Grunt se arqueó como si lo hubiera atravesado un rayo. Gritó. Gozó. Sacó su enorme dedo de las entrañas de Loverboy y lo introdujo rápidamente en su boca saboreando el sexyd-69 que llegó a su garganta como una ola cálida que no había sentido en décadas.
Y esa fue su perdición. Porque no se detuvo. Solo quería absorberlo entero. Drenar hasta la última gota de cualquier fluido que contenga aquel musculoso paladín.
Loverboy lo supo. Supo que si no encontraba una forma de detenerlo… iba a terminar drenado como los famosos cuerpos que habían sido encontrados varios años atrás y de los cuales jamás se encontró al homicida. Pero esta vez, el ser drenado venía desde el centro mismo de su deseo. Desde su inquieto esfínter jugoso y sediento que, desde aquel episodio donde fué golpeado por un extraño objeto, se ofrece para ser devorado, follado y abusado, deleitándose en el acto de ser consumido.

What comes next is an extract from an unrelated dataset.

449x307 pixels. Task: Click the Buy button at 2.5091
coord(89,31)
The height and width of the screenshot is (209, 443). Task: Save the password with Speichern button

Grunt saboreaba y relamía en el aire, gimiendo y degustando los últimos vestigios de la feromona. Se frotaba la verga hinchada, gruesa, cargada parcialmente, ensanchada con la densidad amorcillada. Quería más. Más. Más. Desabrochó su pantalón y un grueso tronco fétido cayó desde su entrepierna.
Loverboy observó sorprendido pero con devoción aquella verga sustanciosa que se erectaba a cada latido. Atrapado como se encontraba, solo tenía una opción: usar su propia excitación como arma.